Holder of the World - Bharati Mukherjee [79]
From the roof, the sky seemed unusually bright, unusually high. The domed sky bounced giddy rays of light off fishermen’s sails. She would not allow herself to think of typhoons. She would not get over the fear she herself had felt when those short years ago the Fortune had anchored in deep waters offshore, and she had had to lower herself into a kuttamaram crammed with Lancashire maidens, most of whom had now married and scattered like buckshot across the Coromandel and Malabar coasts, the spaniels, a harpsichord and a cherrywood cabinet. She would not let Martha Ruxton’s stories of “country boates spleet into peeces” repeat themselves, over and over.
She discerned a pinnace far out to sea. Not the Esperance. The Esperance could not show itself during the day.

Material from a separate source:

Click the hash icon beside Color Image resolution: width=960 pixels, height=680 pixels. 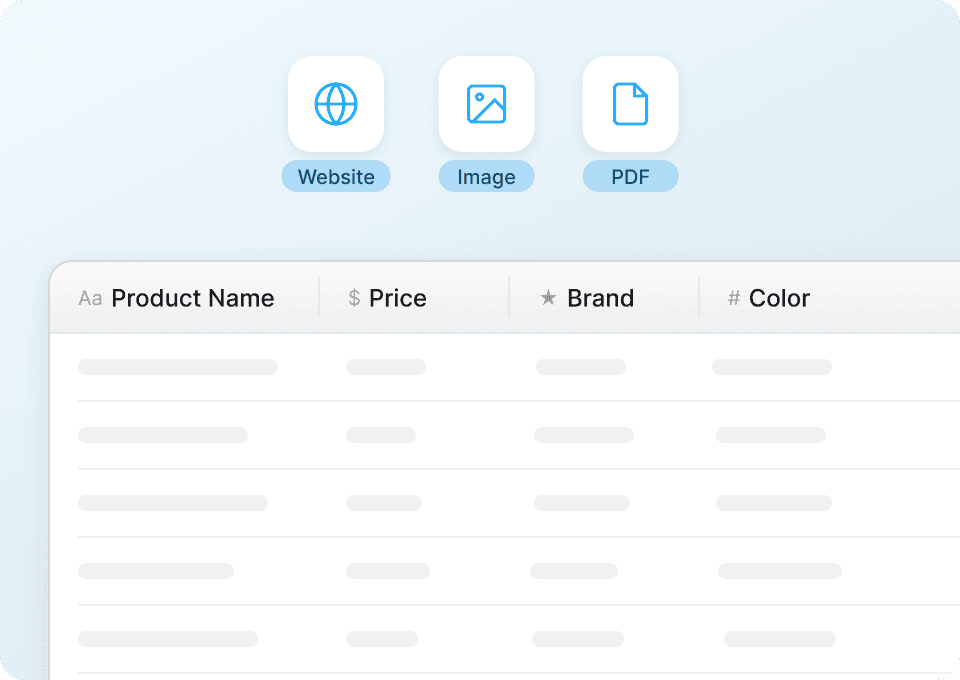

Toward dawn, in an eerie dream, Gabriel cried to her for help. She ran to the balcony, pulling the rusted latch off the door in her anxiety. Again she heard the moan of someone in pain and need. But it was only the rough wind scraping seas and forests. The wind blew from the northwest; it blew with such fury that it tore thatched roofs off fishermen’s huts; it lifted oxen and horses from their tetherings and hurled them in the surf-striated black waves of the churned-up bay.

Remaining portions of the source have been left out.